In this paper, we have shown that our network can be practically trained on diverse kinds of input, including actual sensory input, and that it reproduces neurophysiological phenomena observed in natural multi-sensory integration and that it integrates multi-sensory information similar to an MLE, as found for humans and other animals. This is consistent with our hypothesis that self-organised learning of the statistics of the activity of individual input neurons and using the knowledge of those statistics to integrate multi-sensory stimuli may be part of what happens during the maturation and operation of the biological SC. Doubtless, other mechanisms are at work as well: depending on species, rough topographic organisation and basic sensory and even multi-sensory processing can be shown to be present in the SC from the start (CitationStein, 2012). Genetic predisposition thus is likely involved. Furthermore, reward-dependent learning may play a role in learning multi-sensory integration (CitationWeisswange, Rothkopf, Rodemann, & Triesch, 2011). Indeed, it would be surprising if the brain did not make use of feedback for its actions, when it is available, and learn semi-supervised.

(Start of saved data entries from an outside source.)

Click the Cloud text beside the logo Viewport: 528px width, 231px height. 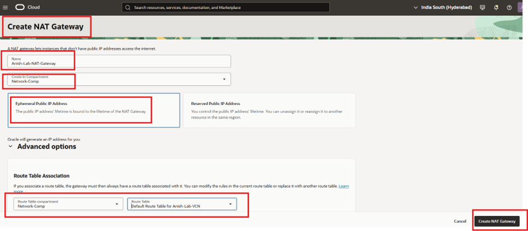coord(33,7)
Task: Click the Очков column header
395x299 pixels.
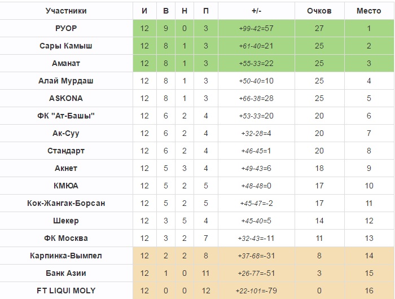Action: (319, 11)
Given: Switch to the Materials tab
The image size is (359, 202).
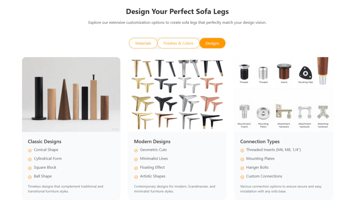Looking at the screenshot, I should coord(143,43).
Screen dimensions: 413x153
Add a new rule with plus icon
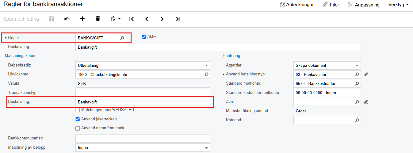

What we have shown here is that unsupervised learning alone, specifically statistical self-organisation, can go a long way in explaining the phenomenon that is natural learning of and performing multi-sensory integration in the SC.

Funding

This work is funded in part by the DFG German Research Foundation [grant number 1247] – International Research Training Group CINACS (Cross-modal Interactions in Natural and Artificial Cognitive Systems).

Notes

1. This is the reason (a) does not show strong enhancement: the simulated stimuli there were strong and thus the response to the congruent stimulus was not enhanced significantly.

2. In this study, we opted to train without baseline noise and with single-stimulus input. We made this choice for the sake of simplicity and to optimally bring out the effects focused on, here.

3. Conditions in which all audio–visual stimuli were congruent and highly discernable.